_What you have to do_
Copy out exactly the lines from the first line of the material below through the line containing "Viewport: 680px width, 441px height.", and nothing beyond them.

_Exercise data_

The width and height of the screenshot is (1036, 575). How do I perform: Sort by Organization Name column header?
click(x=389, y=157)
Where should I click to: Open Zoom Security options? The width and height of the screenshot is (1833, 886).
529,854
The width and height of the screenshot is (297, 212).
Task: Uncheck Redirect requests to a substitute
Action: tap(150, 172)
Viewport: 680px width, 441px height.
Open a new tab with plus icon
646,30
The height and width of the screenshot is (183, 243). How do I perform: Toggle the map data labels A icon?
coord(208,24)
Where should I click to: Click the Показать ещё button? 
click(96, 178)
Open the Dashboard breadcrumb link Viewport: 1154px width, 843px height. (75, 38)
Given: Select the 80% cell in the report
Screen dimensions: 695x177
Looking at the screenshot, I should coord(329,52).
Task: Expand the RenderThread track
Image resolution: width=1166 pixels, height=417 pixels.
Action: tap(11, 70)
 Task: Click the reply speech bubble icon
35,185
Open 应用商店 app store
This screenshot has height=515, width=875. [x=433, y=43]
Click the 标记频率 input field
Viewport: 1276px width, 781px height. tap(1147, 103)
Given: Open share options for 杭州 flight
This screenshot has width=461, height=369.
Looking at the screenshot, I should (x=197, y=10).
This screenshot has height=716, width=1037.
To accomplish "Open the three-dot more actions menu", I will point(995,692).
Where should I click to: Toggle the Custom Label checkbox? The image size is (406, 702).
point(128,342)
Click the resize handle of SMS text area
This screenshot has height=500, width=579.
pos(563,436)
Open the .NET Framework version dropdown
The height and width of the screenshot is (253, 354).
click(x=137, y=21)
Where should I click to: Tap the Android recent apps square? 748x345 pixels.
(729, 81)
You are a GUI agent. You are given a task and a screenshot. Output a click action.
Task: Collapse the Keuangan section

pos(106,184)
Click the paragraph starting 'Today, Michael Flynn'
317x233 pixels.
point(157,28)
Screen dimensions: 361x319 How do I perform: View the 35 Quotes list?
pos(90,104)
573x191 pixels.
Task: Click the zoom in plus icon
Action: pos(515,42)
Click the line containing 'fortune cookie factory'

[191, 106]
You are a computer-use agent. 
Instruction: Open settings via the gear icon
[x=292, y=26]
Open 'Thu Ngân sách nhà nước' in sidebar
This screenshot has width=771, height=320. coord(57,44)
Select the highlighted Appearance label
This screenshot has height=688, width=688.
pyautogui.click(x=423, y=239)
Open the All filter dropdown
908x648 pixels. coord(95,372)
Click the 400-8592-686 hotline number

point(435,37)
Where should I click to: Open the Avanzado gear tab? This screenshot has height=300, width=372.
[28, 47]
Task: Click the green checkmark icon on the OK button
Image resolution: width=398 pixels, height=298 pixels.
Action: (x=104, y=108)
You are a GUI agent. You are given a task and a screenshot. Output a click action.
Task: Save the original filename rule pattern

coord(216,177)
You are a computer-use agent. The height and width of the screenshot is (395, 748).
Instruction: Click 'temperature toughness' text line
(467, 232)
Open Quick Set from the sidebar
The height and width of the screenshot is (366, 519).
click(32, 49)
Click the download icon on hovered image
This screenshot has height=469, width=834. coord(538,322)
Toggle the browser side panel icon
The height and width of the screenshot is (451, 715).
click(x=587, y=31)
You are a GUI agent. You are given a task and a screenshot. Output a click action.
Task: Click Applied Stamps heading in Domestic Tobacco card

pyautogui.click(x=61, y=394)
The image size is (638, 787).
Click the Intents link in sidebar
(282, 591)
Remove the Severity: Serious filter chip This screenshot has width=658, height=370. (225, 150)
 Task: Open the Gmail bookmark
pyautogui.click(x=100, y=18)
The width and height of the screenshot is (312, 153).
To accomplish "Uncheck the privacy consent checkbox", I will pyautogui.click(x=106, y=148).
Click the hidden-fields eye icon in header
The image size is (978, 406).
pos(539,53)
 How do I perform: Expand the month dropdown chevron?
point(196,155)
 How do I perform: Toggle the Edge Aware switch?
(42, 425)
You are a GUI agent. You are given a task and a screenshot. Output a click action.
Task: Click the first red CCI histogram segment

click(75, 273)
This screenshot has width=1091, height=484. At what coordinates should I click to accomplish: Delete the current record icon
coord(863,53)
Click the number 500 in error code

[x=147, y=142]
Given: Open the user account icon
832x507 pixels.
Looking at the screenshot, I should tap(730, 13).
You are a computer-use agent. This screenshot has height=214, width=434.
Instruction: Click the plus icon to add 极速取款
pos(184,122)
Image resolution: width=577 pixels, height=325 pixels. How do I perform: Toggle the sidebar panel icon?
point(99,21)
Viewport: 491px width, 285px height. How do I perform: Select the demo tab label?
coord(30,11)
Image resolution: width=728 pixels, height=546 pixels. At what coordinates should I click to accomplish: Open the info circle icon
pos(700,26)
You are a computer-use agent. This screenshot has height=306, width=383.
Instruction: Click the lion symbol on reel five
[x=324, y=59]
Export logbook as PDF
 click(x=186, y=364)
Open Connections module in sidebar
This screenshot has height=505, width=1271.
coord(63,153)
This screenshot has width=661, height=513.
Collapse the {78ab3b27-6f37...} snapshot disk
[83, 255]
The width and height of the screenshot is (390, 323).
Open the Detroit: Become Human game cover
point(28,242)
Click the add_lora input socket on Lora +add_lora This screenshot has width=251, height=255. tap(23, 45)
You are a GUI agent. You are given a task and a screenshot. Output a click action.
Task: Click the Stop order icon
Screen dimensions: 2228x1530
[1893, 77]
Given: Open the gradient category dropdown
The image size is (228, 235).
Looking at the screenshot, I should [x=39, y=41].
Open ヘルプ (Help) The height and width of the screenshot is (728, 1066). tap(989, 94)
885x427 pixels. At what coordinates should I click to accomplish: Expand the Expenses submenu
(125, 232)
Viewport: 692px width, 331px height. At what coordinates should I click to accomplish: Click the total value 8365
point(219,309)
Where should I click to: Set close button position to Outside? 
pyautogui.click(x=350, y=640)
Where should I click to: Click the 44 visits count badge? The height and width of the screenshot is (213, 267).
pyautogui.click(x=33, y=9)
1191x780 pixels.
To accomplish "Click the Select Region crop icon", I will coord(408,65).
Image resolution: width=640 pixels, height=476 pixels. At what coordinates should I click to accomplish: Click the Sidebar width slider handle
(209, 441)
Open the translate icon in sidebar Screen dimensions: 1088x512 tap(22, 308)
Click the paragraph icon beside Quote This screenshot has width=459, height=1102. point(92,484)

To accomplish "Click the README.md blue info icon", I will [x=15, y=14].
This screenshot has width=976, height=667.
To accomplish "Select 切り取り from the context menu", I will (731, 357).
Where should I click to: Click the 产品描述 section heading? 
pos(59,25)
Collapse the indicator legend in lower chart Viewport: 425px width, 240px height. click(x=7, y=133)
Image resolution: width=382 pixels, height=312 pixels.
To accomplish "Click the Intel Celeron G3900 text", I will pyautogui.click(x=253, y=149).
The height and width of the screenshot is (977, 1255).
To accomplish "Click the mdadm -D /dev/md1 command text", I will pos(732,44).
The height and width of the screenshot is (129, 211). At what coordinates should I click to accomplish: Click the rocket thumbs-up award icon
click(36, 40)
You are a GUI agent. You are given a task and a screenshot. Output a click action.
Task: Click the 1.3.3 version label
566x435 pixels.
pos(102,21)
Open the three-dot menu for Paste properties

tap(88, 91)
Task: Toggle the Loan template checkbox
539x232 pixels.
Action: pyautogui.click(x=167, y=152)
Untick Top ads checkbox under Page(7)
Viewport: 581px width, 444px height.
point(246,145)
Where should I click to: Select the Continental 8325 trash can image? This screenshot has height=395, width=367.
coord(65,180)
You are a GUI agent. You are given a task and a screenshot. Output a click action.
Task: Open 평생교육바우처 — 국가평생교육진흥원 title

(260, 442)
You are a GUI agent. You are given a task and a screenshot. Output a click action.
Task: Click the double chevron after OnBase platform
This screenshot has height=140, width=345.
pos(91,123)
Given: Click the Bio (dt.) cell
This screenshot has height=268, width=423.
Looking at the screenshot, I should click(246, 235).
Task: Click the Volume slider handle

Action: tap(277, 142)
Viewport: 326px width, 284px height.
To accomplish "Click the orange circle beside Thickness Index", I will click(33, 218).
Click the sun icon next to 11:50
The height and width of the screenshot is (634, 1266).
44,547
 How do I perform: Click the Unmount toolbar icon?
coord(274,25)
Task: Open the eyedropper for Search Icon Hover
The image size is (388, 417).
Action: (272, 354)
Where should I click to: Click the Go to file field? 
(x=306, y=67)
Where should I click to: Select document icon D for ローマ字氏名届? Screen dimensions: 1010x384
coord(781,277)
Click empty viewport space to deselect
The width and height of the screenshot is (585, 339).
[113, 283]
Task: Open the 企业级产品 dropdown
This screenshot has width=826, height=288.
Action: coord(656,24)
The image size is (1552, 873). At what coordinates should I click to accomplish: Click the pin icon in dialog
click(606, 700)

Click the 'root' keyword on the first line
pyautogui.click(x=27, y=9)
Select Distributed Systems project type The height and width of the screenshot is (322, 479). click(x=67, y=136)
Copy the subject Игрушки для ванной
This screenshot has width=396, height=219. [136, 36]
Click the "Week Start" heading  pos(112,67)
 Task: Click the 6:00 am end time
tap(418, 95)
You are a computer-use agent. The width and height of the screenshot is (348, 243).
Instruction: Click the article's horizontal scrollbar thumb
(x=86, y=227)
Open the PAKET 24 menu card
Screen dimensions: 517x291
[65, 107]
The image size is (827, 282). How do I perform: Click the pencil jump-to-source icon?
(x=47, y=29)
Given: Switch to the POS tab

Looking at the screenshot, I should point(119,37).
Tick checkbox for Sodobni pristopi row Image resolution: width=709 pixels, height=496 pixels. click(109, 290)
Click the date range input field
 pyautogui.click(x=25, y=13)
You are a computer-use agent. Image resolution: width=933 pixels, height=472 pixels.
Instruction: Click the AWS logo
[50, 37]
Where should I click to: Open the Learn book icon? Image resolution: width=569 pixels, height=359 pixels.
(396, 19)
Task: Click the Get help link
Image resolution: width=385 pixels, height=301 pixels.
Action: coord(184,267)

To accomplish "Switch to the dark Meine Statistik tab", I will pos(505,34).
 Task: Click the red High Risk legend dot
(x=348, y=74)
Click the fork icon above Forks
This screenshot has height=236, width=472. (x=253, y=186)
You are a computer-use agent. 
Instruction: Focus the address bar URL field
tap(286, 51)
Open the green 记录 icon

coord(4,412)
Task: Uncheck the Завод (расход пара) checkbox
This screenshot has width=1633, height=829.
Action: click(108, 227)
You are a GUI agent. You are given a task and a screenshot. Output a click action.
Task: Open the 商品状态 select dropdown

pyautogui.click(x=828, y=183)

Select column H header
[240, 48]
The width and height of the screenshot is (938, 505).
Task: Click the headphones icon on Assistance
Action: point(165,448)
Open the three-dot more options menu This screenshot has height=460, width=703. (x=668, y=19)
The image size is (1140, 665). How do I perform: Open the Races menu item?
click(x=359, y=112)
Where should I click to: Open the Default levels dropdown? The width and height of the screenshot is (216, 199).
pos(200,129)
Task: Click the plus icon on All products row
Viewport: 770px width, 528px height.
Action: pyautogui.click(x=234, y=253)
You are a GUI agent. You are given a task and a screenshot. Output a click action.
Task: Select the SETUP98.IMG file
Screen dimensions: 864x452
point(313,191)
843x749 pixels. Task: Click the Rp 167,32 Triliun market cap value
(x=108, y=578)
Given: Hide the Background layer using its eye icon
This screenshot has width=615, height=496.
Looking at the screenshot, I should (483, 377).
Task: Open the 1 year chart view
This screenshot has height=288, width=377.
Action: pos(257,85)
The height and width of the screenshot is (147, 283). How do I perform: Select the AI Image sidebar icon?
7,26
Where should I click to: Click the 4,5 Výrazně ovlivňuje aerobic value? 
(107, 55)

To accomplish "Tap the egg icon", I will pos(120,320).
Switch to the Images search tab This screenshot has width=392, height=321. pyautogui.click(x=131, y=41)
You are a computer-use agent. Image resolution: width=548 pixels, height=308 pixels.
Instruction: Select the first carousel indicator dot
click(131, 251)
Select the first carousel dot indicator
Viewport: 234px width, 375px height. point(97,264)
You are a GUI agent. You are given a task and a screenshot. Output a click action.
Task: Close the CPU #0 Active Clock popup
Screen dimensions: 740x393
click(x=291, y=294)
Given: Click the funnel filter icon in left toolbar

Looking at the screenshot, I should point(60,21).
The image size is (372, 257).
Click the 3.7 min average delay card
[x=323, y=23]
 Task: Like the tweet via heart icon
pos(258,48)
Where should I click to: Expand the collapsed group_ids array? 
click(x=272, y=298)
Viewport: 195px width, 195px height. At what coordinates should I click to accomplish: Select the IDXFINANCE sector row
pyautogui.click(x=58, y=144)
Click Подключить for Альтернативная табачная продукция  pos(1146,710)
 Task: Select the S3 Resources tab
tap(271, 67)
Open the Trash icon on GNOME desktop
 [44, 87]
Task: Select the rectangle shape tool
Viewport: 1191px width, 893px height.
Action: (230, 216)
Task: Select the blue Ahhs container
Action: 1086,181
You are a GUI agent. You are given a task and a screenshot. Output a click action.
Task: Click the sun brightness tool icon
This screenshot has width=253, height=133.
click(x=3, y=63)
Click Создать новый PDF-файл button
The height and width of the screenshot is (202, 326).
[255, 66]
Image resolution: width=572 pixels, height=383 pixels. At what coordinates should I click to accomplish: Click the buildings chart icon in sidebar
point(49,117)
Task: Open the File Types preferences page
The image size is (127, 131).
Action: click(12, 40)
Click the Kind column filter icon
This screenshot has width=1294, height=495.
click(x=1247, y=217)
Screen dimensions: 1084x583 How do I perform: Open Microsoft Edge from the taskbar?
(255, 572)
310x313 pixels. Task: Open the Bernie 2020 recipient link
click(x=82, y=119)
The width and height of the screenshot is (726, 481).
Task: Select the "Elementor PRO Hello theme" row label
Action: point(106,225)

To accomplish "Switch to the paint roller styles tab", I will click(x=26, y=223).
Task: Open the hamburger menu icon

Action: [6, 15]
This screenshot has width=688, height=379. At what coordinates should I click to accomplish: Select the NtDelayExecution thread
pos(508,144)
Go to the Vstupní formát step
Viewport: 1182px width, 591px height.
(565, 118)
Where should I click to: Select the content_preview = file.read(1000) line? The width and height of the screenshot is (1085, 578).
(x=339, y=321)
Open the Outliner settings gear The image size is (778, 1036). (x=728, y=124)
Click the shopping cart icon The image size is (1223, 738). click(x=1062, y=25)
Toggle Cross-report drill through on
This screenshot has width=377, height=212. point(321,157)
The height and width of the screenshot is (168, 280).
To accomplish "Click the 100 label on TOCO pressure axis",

_Solution to the exercise_
The width and height of the screenshot is (1036, 575). How do I perform: Sort by Organization Name column header?
click(x=389, y=157)
Where should I click to: Open Zoom Security options? The width and height of the screenshot is (1833, 886).
529,854
The width and height of the screenshot is (297, 212).
Task: Uncheck Redirect requests to a substitute
Action: tap(150, 172)
Viewport: 680px width, 441px height.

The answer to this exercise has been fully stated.